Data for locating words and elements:
++++++

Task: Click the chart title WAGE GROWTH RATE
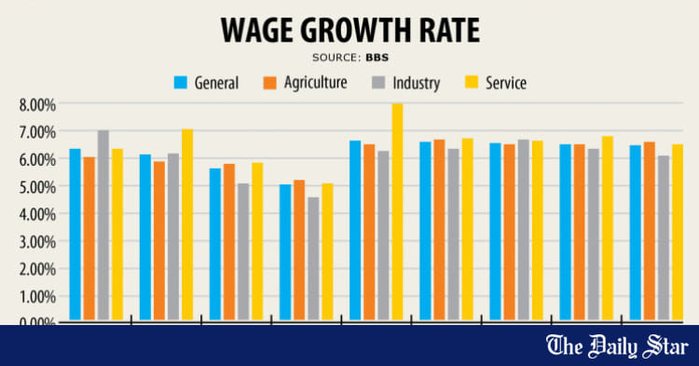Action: point(350,30)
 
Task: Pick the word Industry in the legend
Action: point(416,83)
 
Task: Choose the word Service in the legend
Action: point(504,83)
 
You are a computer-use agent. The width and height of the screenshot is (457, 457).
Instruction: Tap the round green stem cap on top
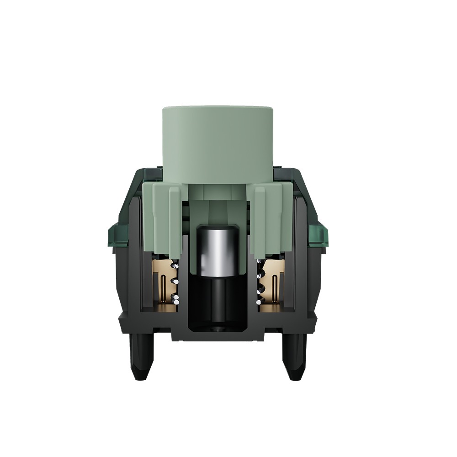[218, 137]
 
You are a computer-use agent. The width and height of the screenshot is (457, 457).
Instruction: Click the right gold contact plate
[273, 286]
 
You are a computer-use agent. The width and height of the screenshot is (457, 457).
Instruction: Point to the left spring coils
[174, 283]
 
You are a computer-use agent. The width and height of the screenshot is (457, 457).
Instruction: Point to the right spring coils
[260, 283]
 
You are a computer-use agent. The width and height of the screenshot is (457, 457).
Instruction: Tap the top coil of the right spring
[260, 265]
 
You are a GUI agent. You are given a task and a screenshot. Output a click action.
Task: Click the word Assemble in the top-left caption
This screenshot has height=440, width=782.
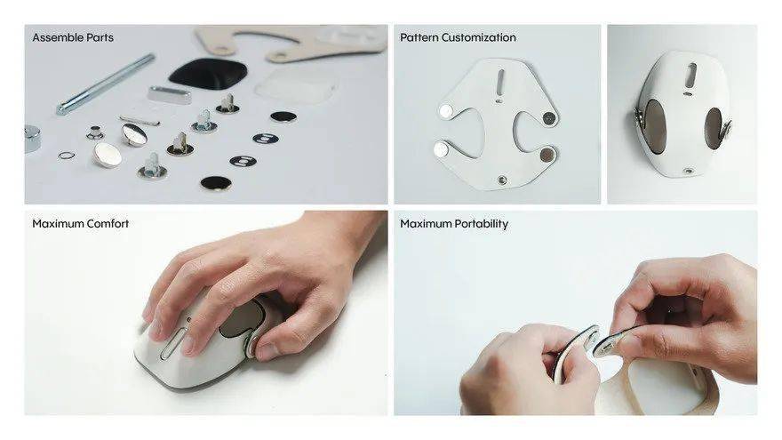click(56, 37)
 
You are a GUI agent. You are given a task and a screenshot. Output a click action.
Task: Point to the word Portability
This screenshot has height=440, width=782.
click(482, 224)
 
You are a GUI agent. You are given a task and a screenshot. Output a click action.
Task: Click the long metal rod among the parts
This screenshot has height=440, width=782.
click(105, 84)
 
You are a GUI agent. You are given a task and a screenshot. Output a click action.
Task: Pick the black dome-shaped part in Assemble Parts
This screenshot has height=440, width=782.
click(208, 73)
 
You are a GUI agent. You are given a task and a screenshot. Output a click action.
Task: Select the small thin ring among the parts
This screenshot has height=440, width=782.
click(67, 156)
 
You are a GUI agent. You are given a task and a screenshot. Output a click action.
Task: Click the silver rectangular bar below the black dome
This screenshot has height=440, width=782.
click(170, 95)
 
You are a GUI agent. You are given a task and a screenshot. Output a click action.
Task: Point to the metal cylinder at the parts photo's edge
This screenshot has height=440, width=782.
click(32, 138)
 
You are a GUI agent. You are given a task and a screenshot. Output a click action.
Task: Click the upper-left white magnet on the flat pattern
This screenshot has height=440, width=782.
click(446, 111)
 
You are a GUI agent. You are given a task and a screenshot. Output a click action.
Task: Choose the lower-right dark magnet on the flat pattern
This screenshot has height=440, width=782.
click(547, 155)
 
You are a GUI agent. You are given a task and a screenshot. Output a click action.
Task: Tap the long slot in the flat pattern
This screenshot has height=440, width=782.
click(500, 80)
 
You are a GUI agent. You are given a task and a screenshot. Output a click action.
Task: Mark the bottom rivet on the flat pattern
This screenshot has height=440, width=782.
click(502, 180)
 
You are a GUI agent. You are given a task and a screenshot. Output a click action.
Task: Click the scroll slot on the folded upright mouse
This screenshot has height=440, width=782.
click(691, 75)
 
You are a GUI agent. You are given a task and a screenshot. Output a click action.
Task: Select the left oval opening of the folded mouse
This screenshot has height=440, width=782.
click(655, 125)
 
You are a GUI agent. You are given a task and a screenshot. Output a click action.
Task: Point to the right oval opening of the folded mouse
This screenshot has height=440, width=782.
click(714, 128)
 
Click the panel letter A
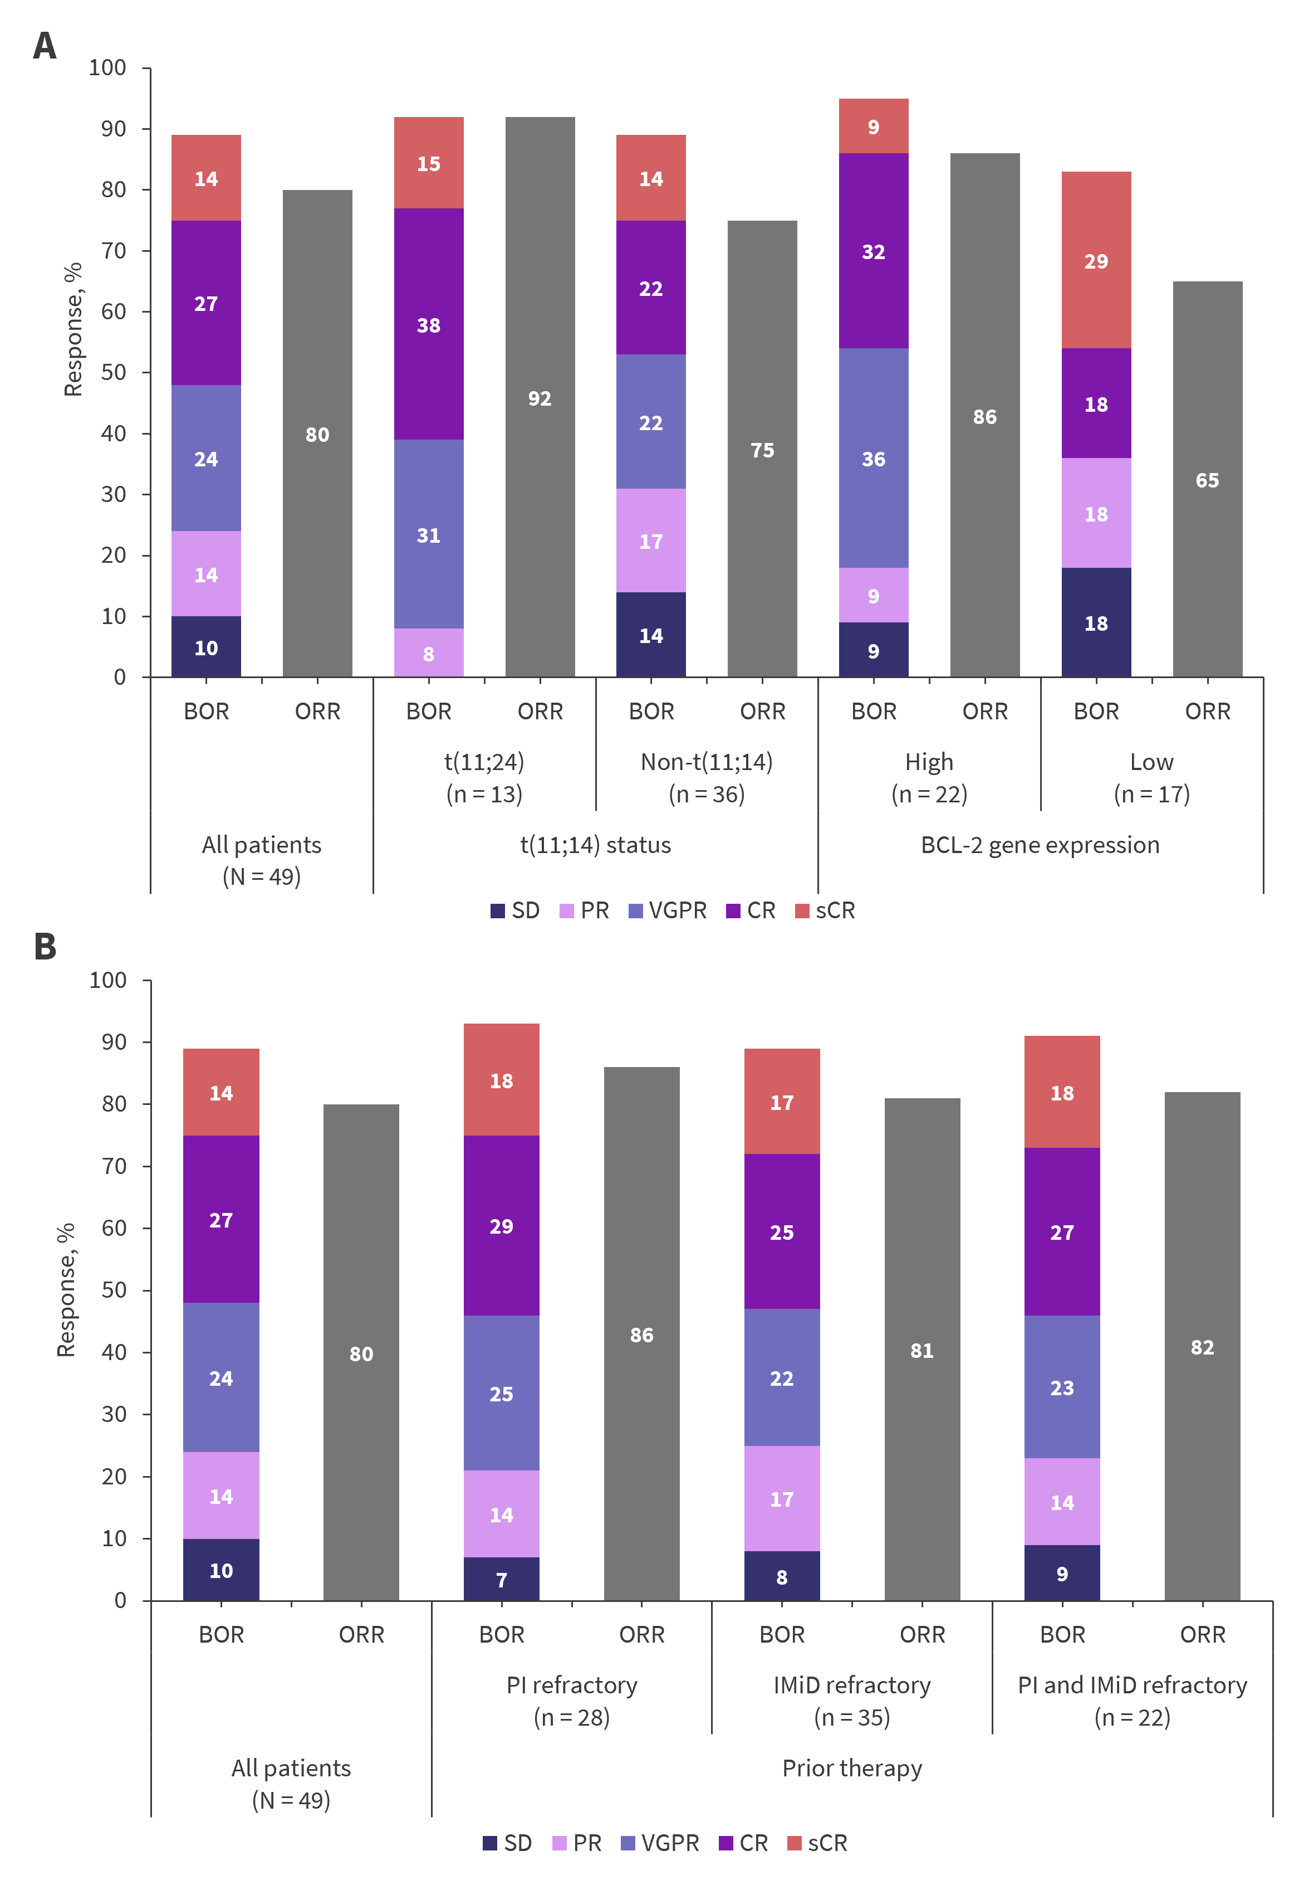45,46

++++++

**What is required**. Show every line of the records above that contains the word "flat", copying each such line in full.

**Final result**.
Task: Click the upper-left white magnet on the flat pattern
Task: Choose the lower-right dark magnet on the flat pattern
Task: Tap the long slot in the flat pattern
Task: Mark the bottom rivet on the flat pattern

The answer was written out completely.